Leave out the pictures and reproduce all of the data exactly.

Study material: Begin

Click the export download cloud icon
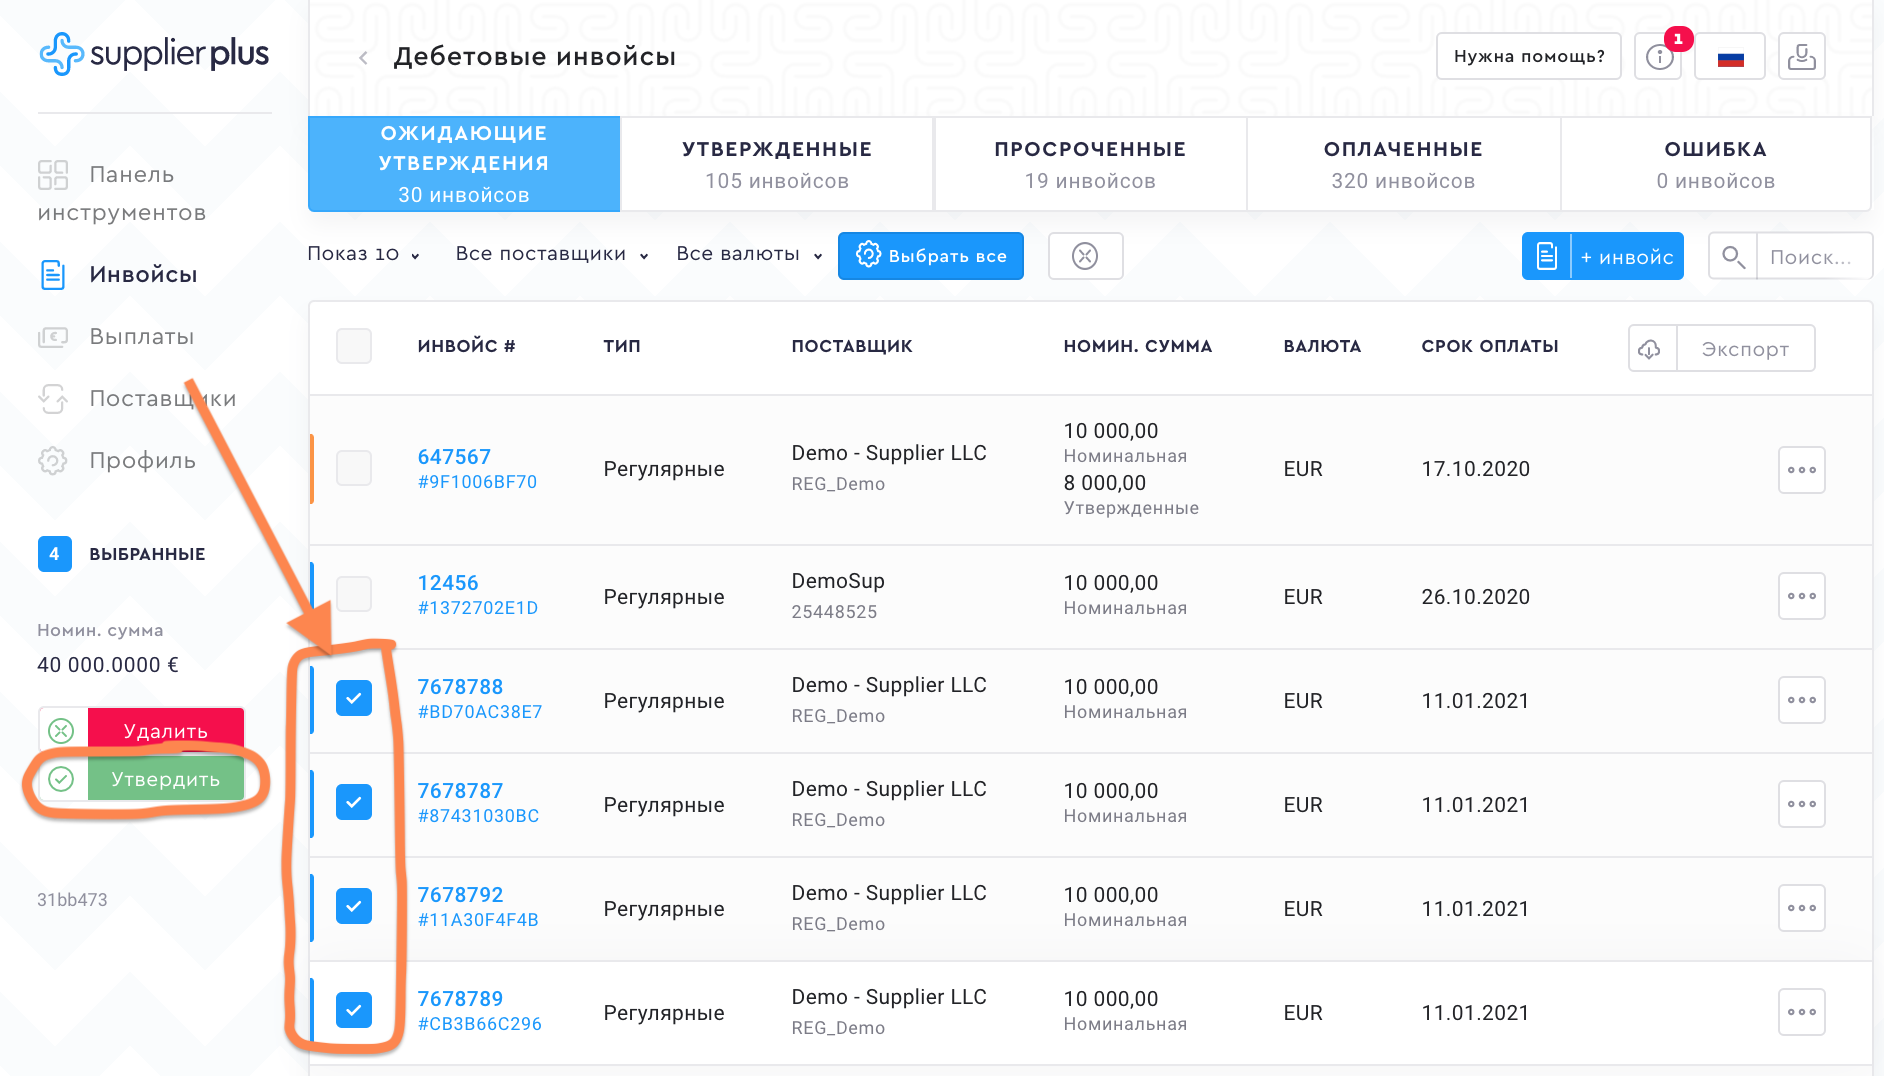 pyautogui.click(x=1651, y=349)
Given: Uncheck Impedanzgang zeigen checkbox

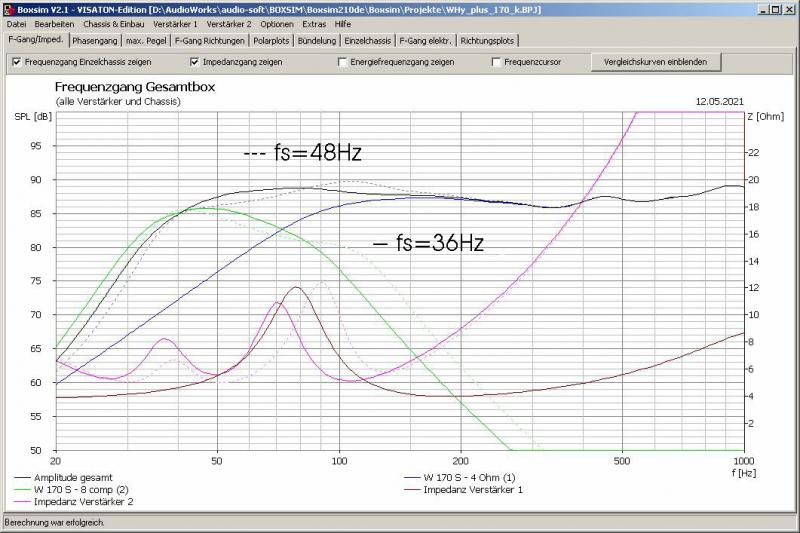Looking at the screenshot, I should (x=195, y=62).
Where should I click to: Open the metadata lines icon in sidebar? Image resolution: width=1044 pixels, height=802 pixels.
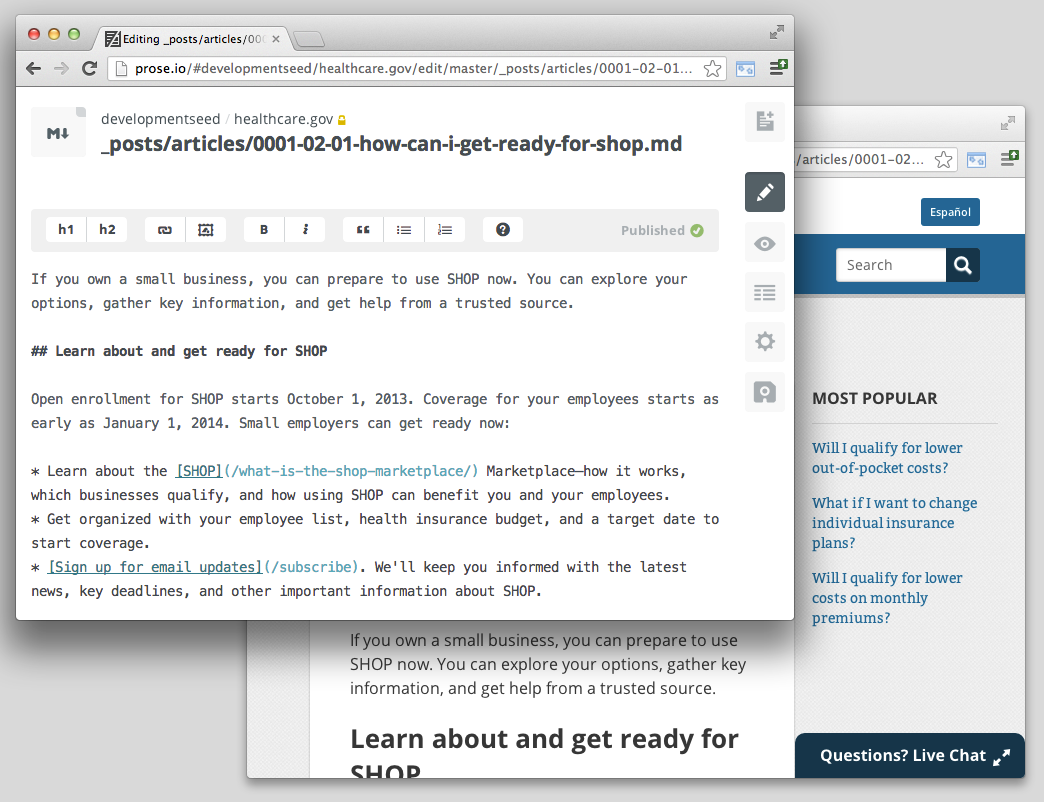pyautogui.click(x=765, y=292)
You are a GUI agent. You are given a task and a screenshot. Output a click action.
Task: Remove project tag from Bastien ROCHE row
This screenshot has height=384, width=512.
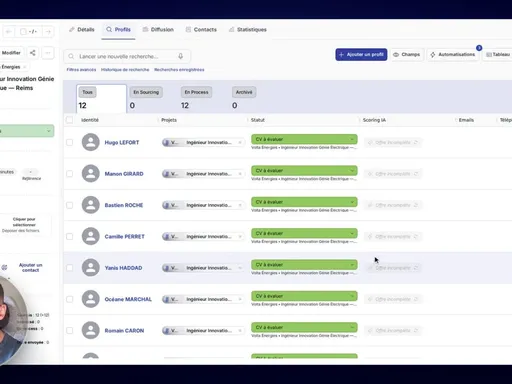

Study material: End

**Task solution:**
Click the export download cloud icon
 pyautogui.click(x=1651, y=349)
Given: Uncheck Impedanzgang zeigen checkbox

Looking at the screenshot, I should (x=195, y=62).
Where should I click to: Open the metadata lines icon in sidebar? Image resolution: width=1044 pixels, height=802 pixels.
pyautogui.click(x=765, y=292)
You are a GUI agent. You are given a task and a screenshot. Output a click action.
Task: Remove project tag from Bastien ROCHE row
This screenshot has height=384, width=512.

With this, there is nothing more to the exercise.